We do enough boondocking, and have enough people, to drain our battery bank pretty quickly. Any ‘micro’ sized generator would work to recharge the batts, but figured if I was making the investment, might as well get a unit that would power the trailers appliances. Heck, just because we’re boondocking, doesn’t mean we can’t enjoy a few occasional luxuries like air conditioning.
The thought of putting gasoline containers and a smelly generator in the rear of the Suburban had me a little uncomfortable. It doesn’t matter what type of OSHA approved container you use, you’re going to get noxious fumes in the cabin. I wouldn’t bring a gas can in my house, so storing it in the trailer was not an option either.
Enter LP converted generator. Safe, secure, and portable 20lb tank fuel source.
After removing the carburetor from engine (very simple operation), I shipped to http://www.uscarb.com/ , where they ported for LP feed, and returned along with all the necessary conversion components- fuel line, connectors, low pressure pancake regulator, mounting hardware.
YAMAHA recommends breaking in the unit, unloaded, on 1 gallon of gas. After that, I proceeded with some AMP testing. You know how manufacturer “ratings” go… besides, LP has a lower Btu rating than gasoline, and I wondered if that might somehow affect power output. I used my handy RadioScrap ampmeter, a slightly modified extension cord, and (2)1000W halogen shop lights along with a RIGID shop vacuum to provide load.
Maximum ampere load with both halogen lamps on high, and the shop-vac switched on. 24A (2880Watts).
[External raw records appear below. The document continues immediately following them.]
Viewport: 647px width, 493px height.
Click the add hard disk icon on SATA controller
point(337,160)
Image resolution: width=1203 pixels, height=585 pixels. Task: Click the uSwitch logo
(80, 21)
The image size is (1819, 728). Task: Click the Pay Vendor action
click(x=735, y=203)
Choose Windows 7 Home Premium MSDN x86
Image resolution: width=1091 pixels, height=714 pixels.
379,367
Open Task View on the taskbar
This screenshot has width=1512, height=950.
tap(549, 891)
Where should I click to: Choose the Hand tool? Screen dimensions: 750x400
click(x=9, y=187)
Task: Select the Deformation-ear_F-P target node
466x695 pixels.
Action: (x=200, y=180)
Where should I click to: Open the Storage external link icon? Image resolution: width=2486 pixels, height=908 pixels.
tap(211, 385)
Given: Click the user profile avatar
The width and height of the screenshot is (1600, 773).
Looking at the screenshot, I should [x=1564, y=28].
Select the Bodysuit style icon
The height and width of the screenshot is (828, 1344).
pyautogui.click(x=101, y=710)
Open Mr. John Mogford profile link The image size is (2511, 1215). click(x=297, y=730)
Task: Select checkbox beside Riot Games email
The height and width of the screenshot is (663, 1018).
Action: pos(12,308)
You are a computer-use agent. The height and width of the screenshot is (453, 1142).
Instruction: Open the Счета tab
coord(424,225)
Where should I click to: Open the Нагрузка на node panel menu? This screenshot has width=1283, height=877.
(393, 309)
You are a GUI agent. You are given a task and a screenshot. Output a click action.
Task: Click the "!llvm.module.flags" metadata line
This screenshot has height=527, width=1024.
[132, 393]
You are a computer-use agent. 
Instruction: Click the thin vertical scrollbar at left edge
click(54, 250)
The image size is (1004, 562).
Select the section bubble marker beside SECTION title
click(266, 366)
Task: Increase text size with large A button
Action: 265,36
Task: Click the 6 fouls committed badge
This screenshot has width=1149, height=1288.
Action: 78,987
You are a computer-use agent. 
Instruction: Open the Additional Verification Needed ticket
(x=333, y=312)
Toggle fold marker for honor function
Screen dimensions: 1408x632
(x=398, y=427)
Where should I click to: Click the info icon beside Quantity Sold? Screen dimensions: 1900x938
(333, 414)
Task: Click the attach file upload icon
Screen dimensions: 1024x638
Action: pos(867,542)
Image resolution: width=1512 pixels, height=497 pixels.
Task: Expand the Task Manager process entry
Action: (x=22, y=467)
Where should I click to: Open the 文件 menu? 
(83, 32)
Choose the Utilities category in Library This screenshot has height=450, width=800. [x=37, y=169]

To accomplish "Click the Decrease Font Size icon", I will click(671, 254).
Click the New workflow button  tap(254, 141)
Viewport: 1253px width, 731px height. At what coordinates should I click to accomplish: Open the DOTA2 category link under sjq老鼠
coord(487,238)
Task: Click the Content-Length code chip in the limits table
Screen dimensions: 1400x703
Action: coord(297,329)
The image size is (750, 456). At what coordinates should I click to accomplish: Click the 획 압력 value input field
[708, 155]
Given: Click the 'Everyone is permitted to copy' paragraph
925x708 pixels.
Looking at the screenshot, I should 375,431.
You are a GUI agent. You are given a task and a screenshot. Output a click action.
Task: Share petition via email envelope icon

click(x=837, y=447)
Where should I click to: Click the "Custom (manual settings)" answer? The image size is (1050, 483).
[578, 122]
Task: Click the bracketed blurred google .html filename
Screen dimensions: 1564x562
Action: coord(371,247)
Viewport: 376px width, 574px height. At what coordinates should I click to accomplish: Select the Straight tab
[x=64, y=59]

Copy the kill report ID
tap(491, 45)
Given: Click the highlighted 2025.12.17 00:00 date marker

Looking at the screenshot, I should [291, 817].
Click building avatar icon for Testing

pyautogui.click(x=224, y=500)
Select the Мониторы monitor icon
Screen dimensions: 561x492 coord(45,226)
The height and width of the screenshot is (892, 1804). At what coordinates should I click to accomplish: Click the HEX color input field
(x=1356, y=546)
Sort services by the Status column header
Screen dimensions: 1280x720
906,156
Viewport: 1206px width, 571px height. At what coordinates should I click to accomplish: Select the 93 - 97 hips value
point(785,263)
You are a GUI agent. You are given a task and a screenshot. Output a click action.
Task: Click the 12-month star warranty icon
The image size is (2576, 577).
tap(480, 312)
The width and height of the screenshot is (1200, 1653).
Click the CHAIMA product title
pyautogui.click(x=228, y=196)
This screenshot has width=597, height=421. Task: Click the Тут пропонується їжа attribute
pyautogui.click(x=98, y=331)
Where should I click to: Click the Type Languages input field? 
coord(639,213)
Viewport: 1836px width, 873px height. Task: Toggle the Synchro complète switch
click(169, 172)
YAMAHA EF2400is ran/powered items for ~10 sec before tripping ‘overload’.
Running one lamp on high, one on low, along with shop-vac provided 20.5A(2460Watts) load (this is 3.5A more than rating continuous output). EF2400is ran at 3220 RPM. I think its safe to assume the output is not compromised while running on LP. YAMAHA obviously strained under load at ~3300 rpm, but provided power for 10 minutes, before I shut-down. Can’t tell for certain what the fuel consumption rate is, but I put 20 hours on a 20# LP tank, and there’s still some left in the tank.
The real benefits with this generator are: portable, quiet, and no gasoline smell; no gumming up the carb, no need to winterize (when only run on LP). The only real drawback for this configuration is operating cost, where LP is quite a bit more expensive than gasoline- at the moment.
See You Down the Road!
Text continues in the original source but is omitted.